By Mark Oldberg: September 9, 2015: Blog

 

When you decide to start a business one of the first things you must decide is what legal structure your business will utilize. There are many different choices for legal entity and even some special ones if you are a certain kind of business. 

Part 3 is closely related to Part 2. Part 3 will cover limited liability partnership models.

 Limited Partnership

The Limited Partnership is much like the General Partnership with the addition of passive investors. The passive investors are the Limited Partners. Limited Partners do not have an integral role in the day-to-day decision making of the business and their liability is "limited" to the amount contributed to the business. A Limited Partnership still has General Partners who are in charge of running the business on a daily basis. These General Partners still have unlimited liability. 

Limited Partnerships must file a Certificate of Limited Partnership with the State Corporation Commission (or Secretary of State depending on your state). 

 

Limited Liability Partnership

If you must go the partnership route (I prefer the LLC), the Limited Liability Partnership (LLP) is the way to go.  The LLP has the same model as the Limited Partnership (limited and general partners) except the general partners in an LLP also have liability protections. In my opinion it is a huge mistake to not form your partnership as an LLP. If a lawyer suggested either a general partnership or a limited partnership instead of an LLP I would say he/she is bordering on malpractice. It is generally easy and inexpensive to form your business as an LLP, so you should do it and get the protections.

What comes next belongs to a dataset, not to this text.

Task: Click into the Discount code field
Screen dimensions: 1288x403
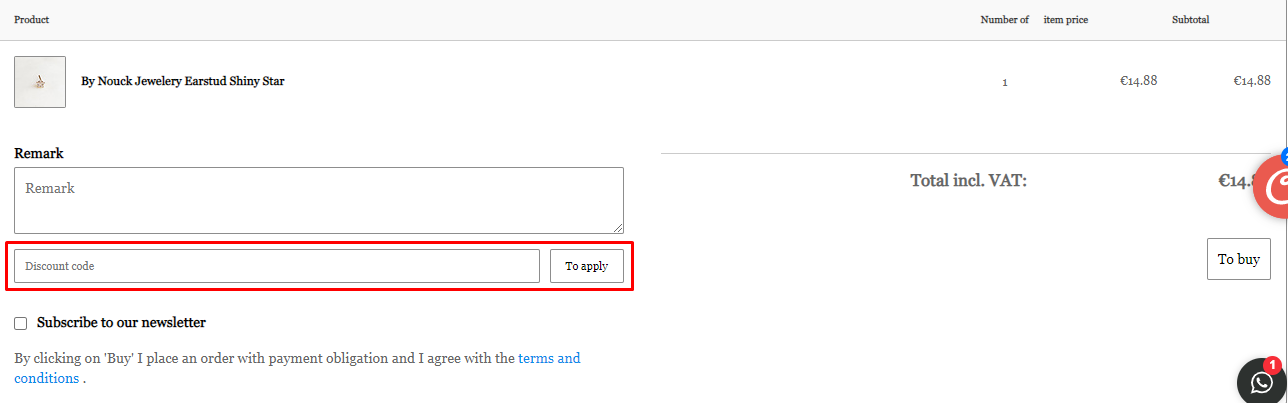Action: [277, 266]
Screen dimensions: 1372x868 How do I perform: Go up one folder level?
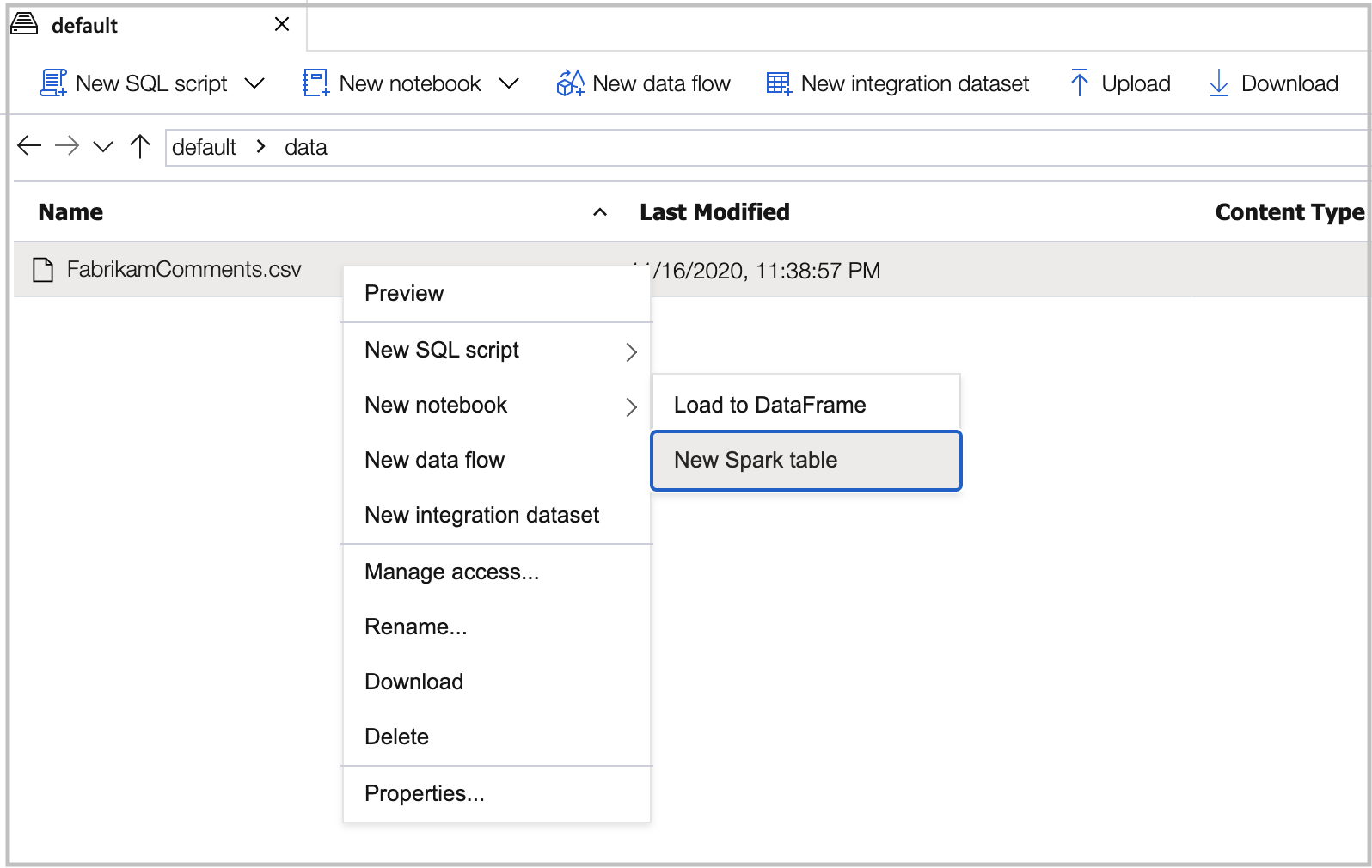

To create an LLP you must file a Statement of Registration as a Virginia Limited Liability Partnership with the State Corporation Commission (or Secretary of State depending on your state). 

 

While it isn't required by Virginia law, it is a really good idea to create a written Partnership Agreement. All of your important agreements should be in writing and that should start with the agreements decided between the partners on how the business will operate.